You can safely remove the parameters from main. As a side note, argv has to be a char*[], not a const char*[].

Avoid using float if you can, double should be used, as the higher precision comes at a very negligible performance hit. See this answer for more info.
number_bag doesn't have a virtual destructor, which implies that you do not intend to derive from it. If that is the case, mark the class as final to be sure:
```
class number_bag final {
```
Instead of having a default constructor that only initializes variables to a specific value (or uses aggregate initialization like in your case), prefer to do that when you define the variable:
```
size_t m_size = 0;
FloatingPoint m_sum{};
FloatingPoint m_square_sum{};
```
Don't forget to default your constructor:
```
number_bag() = default;
```
Don't do this please:
```
size_t        m_size;
FloatingPoint m_sum;
FloatingPoint m_square_sum;
```
It may look nice, but if you ever add more members, or remove one, it can possibly become a maintenance problem.

That private is unnecessary, the default access specifier for a class is already private:

class number_bag {
/*private*/
    size_t        m_size;
    FloatingPoint m_sum;
    FloatingPoint m_square_sum;

Mark functions that should not throw noexcept. This helps the compiler optimize if you compile with exceptions.
Use std::move to avoid unnecessary copies:
```
number_bag(size_t size, FloatingPoint sum, FloatingPoint square_sum) :
    m_size{size},
    m_sum{std::move(sum)},
    m_square_sum{std::move(square_sum)} {}
```
The std::move is unnecessary for PODs, but because FloatingPoint is a template type, it can possibly a high precision floating point type, which is possibly expensive to copy and possibly cheap to move. So, use std::move for them.

This looks weird to me:

decltype(FloatingPoint2{} + FloatingPoint{})

(Note: Don't use std::common_type, it fails for most user-defined types)

You can rewrite it as follows, using fp instead of FloatingPoint2{} (and some other improvements written about in some other points)
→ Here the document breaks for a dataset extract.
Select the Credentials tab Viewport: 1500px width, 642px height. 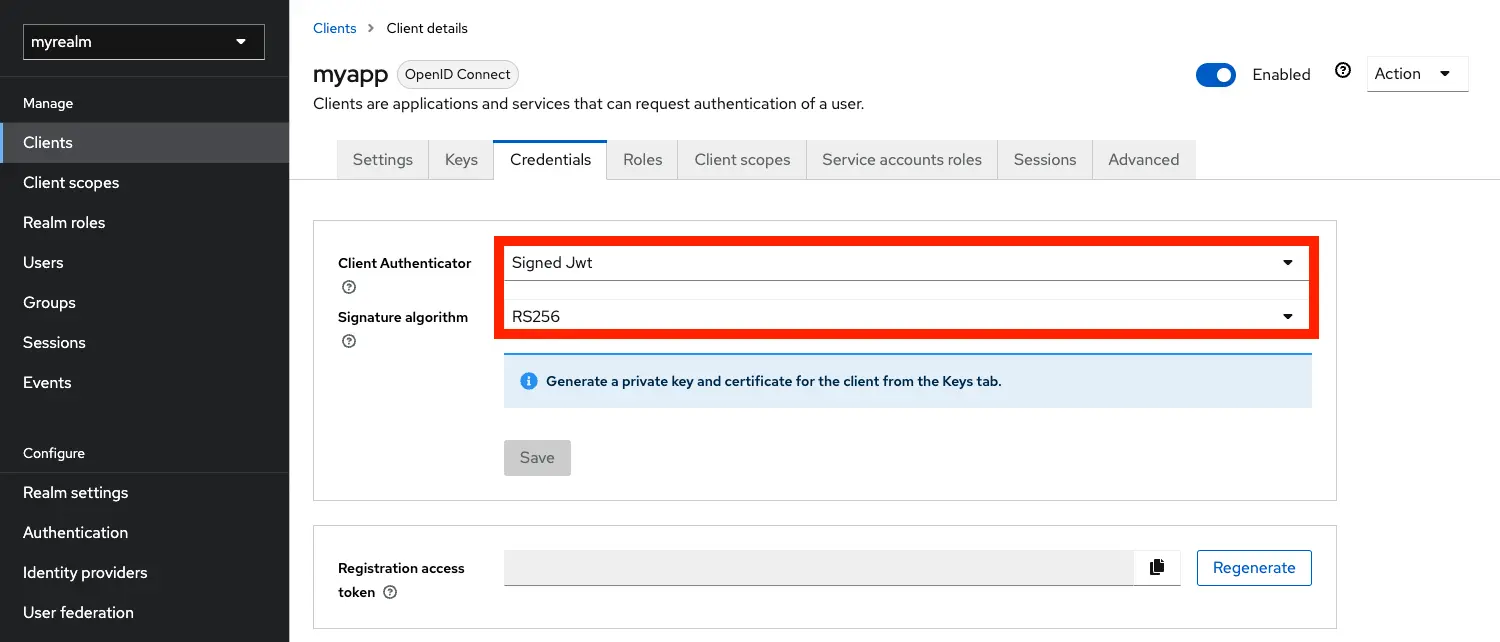pyautogui.click(x=549, y=159)
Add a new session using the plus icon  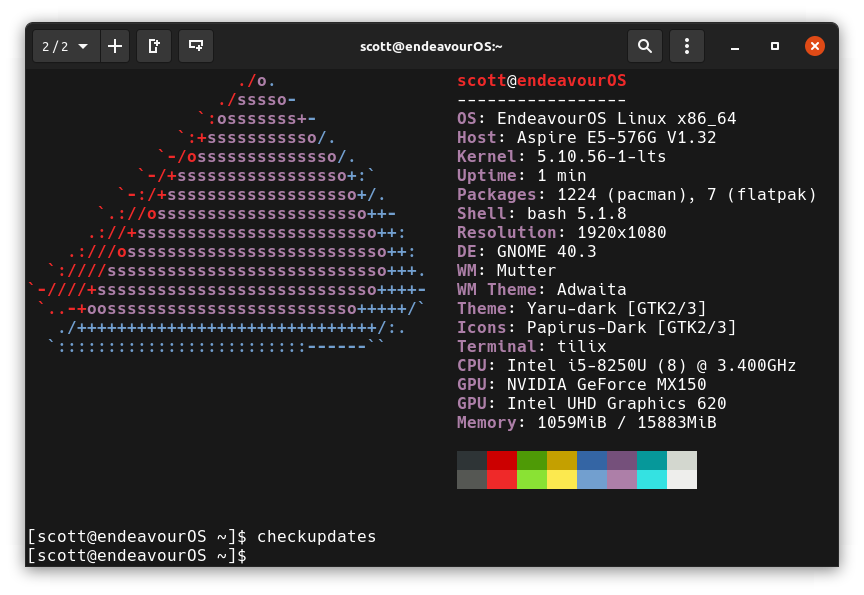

template<typename FloatingPoint2>
auto operator+(FloatingPoint2 fp) noexcept {
    number_bag<decltype(FloatingPoint{} + fp)> ret(m_size, m_sum, m_square_sum);
    ret.add(fp);
    return ret;
}

Even if fp_type was necessary, please don't define it to just use it once, that's not really efficient in terms of code size.
Use auto to simplify operator+'s and operator-'s return type.
Don't use C-style casts, use C++ style casts instead. In your case, you can even use long double literals instead of an ugly cast:
```
auto bag3 = bag2 + 1.0l; // or 1.l
```
Always use the pre-increment operator (++i;) instead of the post-increment operator (i++;), unless you have a specific reason not to. Although a good compiler might generate in almost every case the same assembly code, there can exist a class that has side effects in its construction, and as such a compiler is not allowed to remove those.
this-> is in every case you use it redundant. Remove it, it just clutters the view. :)
I don't see why you implemented your own copy constructor and copy assignment operator. You literally have no reason to, they do the same as the implicit defined ones.

That's actually doing you a disservice: If a copy constructor is implemented, then the implicit move constructor will be deleted, and every move of number_bag results in an possibly inefficient copy (for expensive to copy FloatingPoints). Just remove them.
If you overload operator<<, I think you should also overload operator>>. That is however just what I would do.
You don't need to specify the template parameter in the template class itself if you use the same template parameters:
```
number_bag/*<FloatingPoint>*/& operator+=(FloatingPoint num) {
    add(num);
    return *this;
}
```
Maybe add some more operator overloads? Like operator+=(number_bag)?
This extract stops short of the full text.